··· Lesetext ···
Es gab hier schon einmal einen Beitrag, in dem ich mich explizit zu den damaligen rechtlichen Grundlagen und einigen Vorurteilen der Asyl- und Flüchtlingspolitik in der BRD geäußert habe. Doch die Ereignisse der letzten Wochen und die Reaktionen aus den populistischen Teilen der Politik zwingen mich erneut die Feder zu erheben.
„Ohne Begrenzungen gehen wir unter!“, „Hartz IV von Flüchtlingen halbieren!“, „Einrichten von Transitzonen!“, „Wir sind nicht das Asylheim für den ganzen
Balkan!“ sind nur ein paar wenige Schlagworte, die zuletzt durch die Medien geisterten. Zudem weisen alle Nachrichtensender aus, dass die Zahl von Anschlägen auf Asylbewerberheime explodiert ist in diesem Jahr.
Was bedeutet das denn nun eigentlich alles für unsere Zivilgesellschaft? Werden wir fremd sein im eigenen Land? Ist das Boot voll, wird der Sozialkampf in den niedersten sozialen Schichten ausbrechen, wie prophezeit?
Als im Parlamentarischen Rat die Beratungen zum GG der BRD stattfanden, da war man sich einig, dass der damalige Art. 16 GG (heute 16 a GG), das Recht auf Asyl, etwas ist,
welches man gewährt ohne jegliche Einschränkung. Zu tief saßen die Eindrücke eines Weltkrieges, in dem das eigene Volk von Hospitabilität nichts mehr hielt und die germanischen Volksgenossen lieber unter sich blieben. Auch besann man sich auf die Werte, die unseren Kulturkreis so groß gemacht hatten; die christlichen, vor allem die katholischen Werte der Nächstenliebe und Achtung der Menschenwürde. Wir waren keine Herrenmenschen, sondern ebenso wie diejenigen, die nun aus den ehemaligen deutschen Gebieten in das zerstörte Land kamen oder aus der Gefangenschaft begangen waren, in die ein unmenschliches System sie gedrängt
hatte ihre Arbeitskraft und ihr Leben zu geben für den Endsieg.
··· Datenblock ···
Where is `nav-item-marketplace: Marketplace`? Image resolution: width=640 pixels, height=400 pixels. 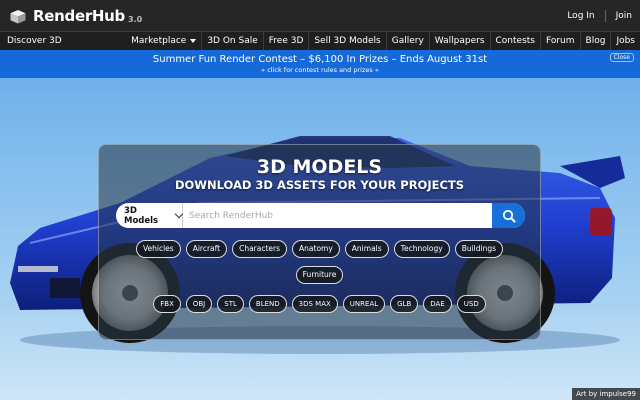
···
Schreibe den Text über die deutsche Asyl- und Flüchtlingspolitik im Anschluss an seinen letzten Satz weiter.

Dieser Geist weht freilich bereits seit Beginn der 90er Jahre nicht mehr. Die Degradierung und erheblichen Einschränkungen von Art. 16 GG schlichen sich ein, der sogenannte „Asylkompromiss“. Und dessen Geist atmet man auch in jenen Tagen wieder. Beschränken, begrenzen, zurückhalten, denn wir können das alles doch nicht alleine schaffen!
Integration, oder überhaupt Hilfe leisten ist eine gesamtgesellschaftliche Aufgabe, die uns alle angeht. Niemand, der in diesen Tagen die Grenzen der BRD überschreitet tut dies weil er Spaß
dran hat. Die Menschen auf der Flucht, weltweit sind es 2015 ca. 56 Millionen aus politischen Gründen gewesen, schätzt das UNHCR, fliehen aus ihren Existenzen ihrer Herkunftsstaaten, weil sie um ihr Leben fürchten oder keine andere Chance mehr erblicken.
Man kann davon ausgehen, dass bspw. aus Syrien, aus der Zahl, die den Staat in die Anreinerstaaten verlassen, nur ungefähr 10% davon, so die etwas schwankenden Zahlen, überhaupt die Grenze der EU überqueren. Es ist nämlich nicht so, dass alle sofort denken, sie müssten nach Deutschland, wie man vielleicht bei den kruden Mediendarstellungen vermuten dürfte.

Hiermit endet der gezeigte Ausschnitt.